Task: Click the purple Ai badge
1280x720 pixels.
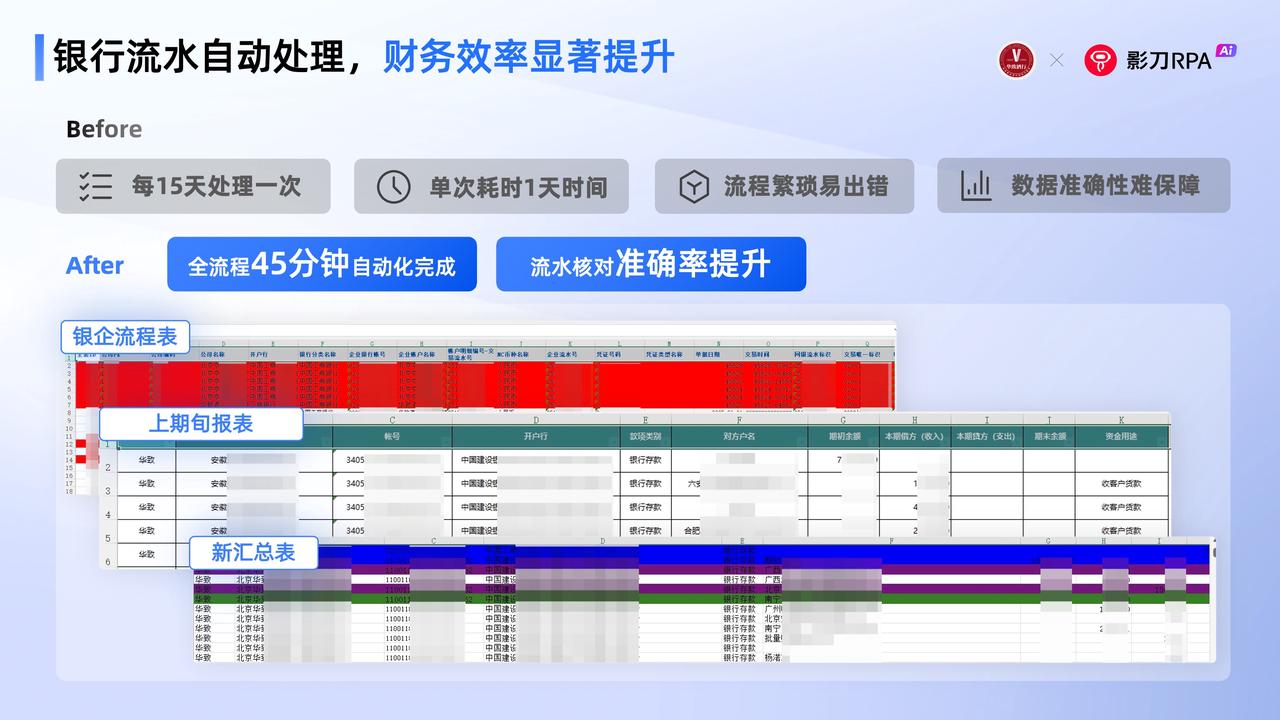Action: (1226, 50)
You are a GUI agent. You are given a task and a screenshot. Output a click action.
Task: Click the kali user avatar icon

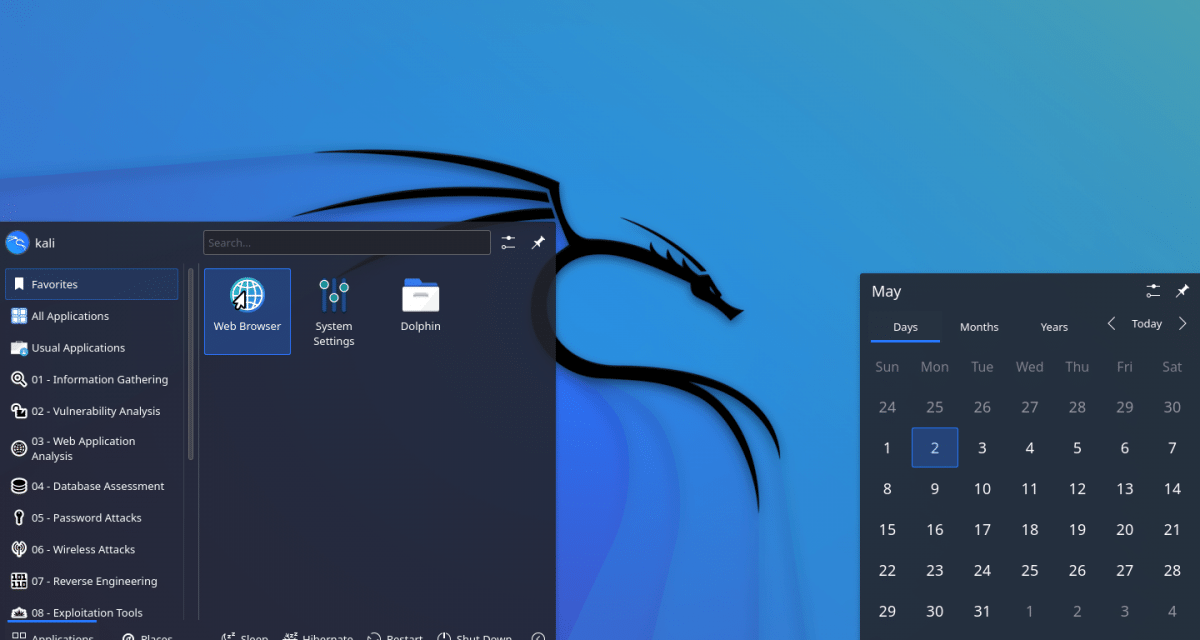pos(17,242)
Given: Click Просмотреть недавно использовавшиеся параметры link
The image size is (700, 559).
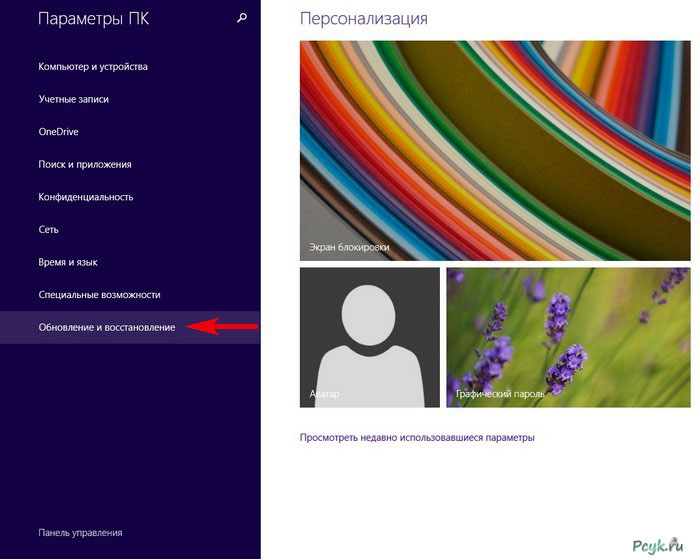Looking at the screenshot, I should click(417, 438).
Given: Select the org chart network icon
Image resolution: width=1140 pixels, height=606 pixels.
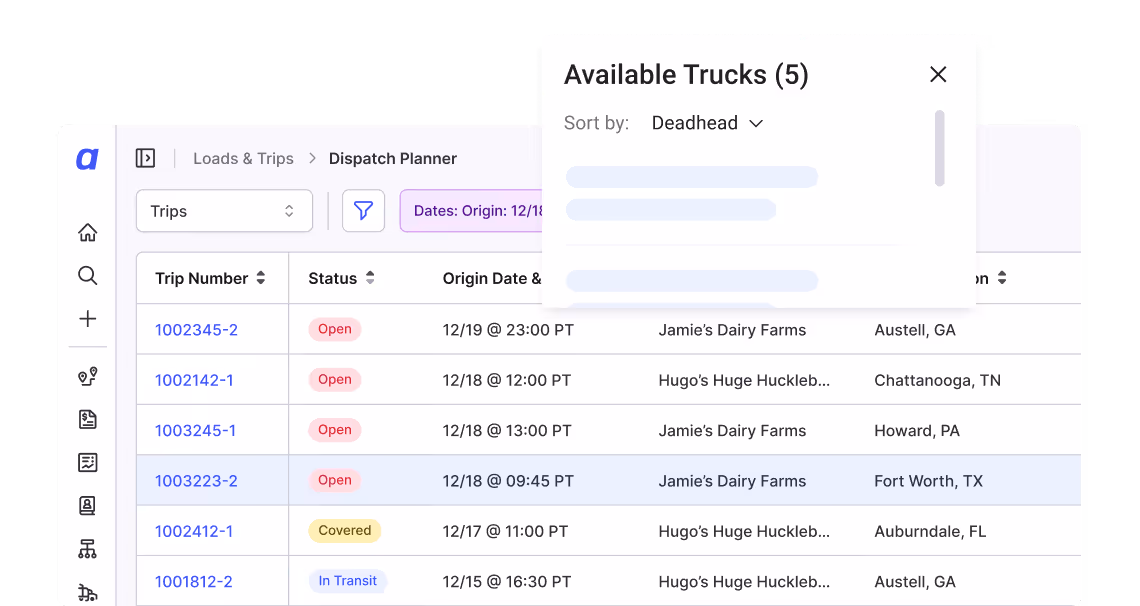Looking at the screenshot, I should pyautogui.click(x=88, y=548).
########################################
What is needed:
Return exactly the lines from the one with "You are a GUI" through the last line of the entries above, both ends included. No pictures may appear in the copy.

Response area:
You are a GUI agent. You are given a task and a screenshot. Output a click action.
Task: Click the kali user avatar icon

pos(17,242)
Given: Click Просмотреть недавно использовавшиеся параметры link
The image size is (700, 559).
Looking at the screenshot, I should click(417, 438).
Given: Select the org chart network icon
Image resolution: width=1140 pixels, height=606 pixels.
Looking at the screenshot, I should pyautogui.click(x=88, y=548).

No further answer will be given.